- Exercise details
The lines to copy run from the one containing "This screenshot has height=320, width=868." to the very end of the records; give them exactly, and only them, without pictures.

========

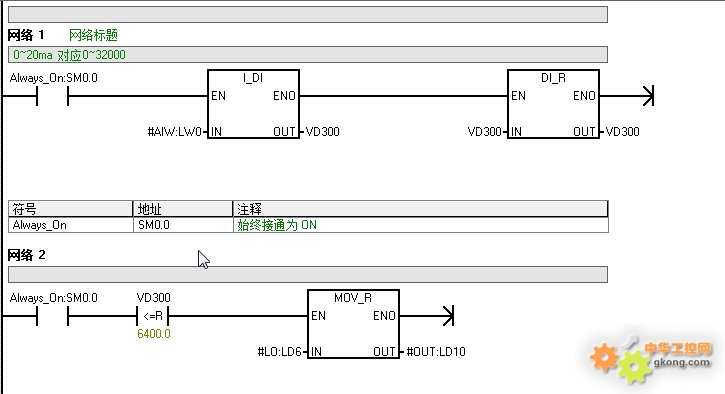The height and width of the screenshot is (394, 725).
Task: Select the Always_On SM0.0 contact in Network 1
Action: click(52, 96)
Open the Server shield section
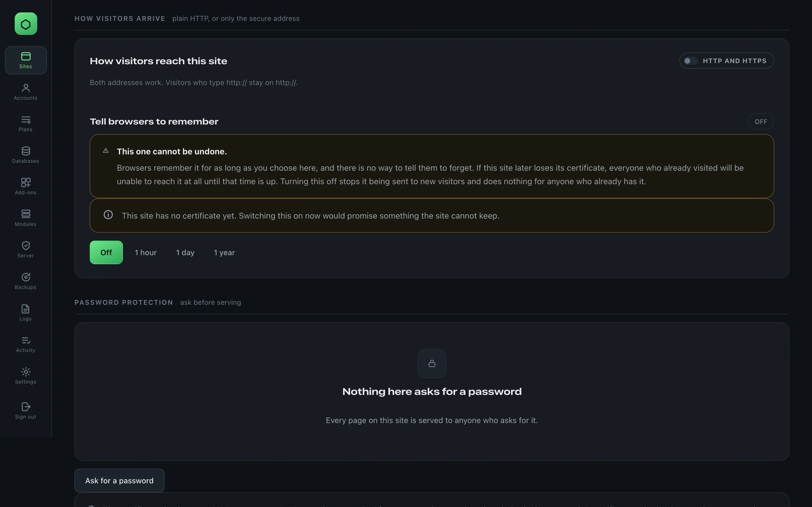This screenshot has height=507, width=812. tap(26, 249)
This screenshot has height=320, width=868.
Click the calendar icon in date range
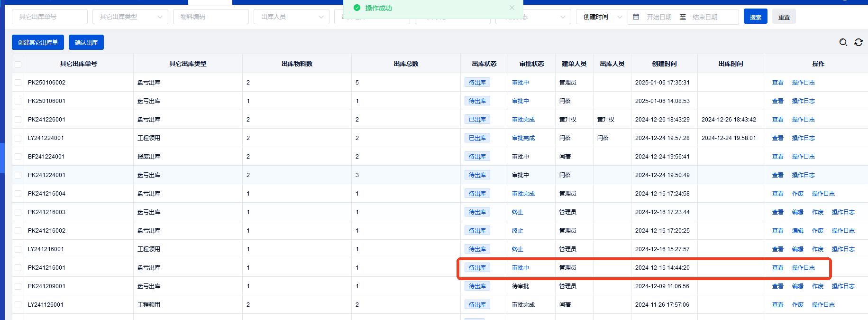pyautogui.click(x=636, y=17)
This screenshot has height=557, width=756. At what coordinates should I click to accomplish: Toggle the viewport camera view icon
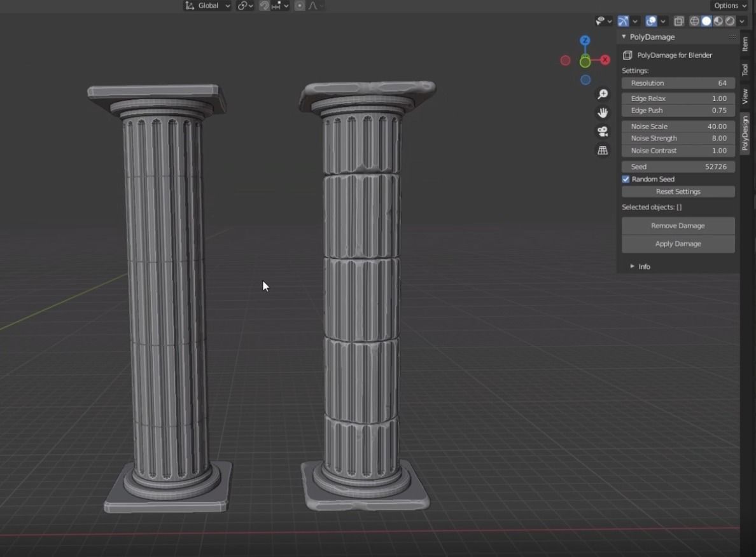coord(602,132)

========

- Completed task
This screenshot has height=320, width=868.
Click the calendar icon in date range
pyautogui.click(x=636, y=17)
This screenshot has height=557, width=756. At what coordinates should I click to accomplish: Toggle the viewport camera view icon
coord(602,132)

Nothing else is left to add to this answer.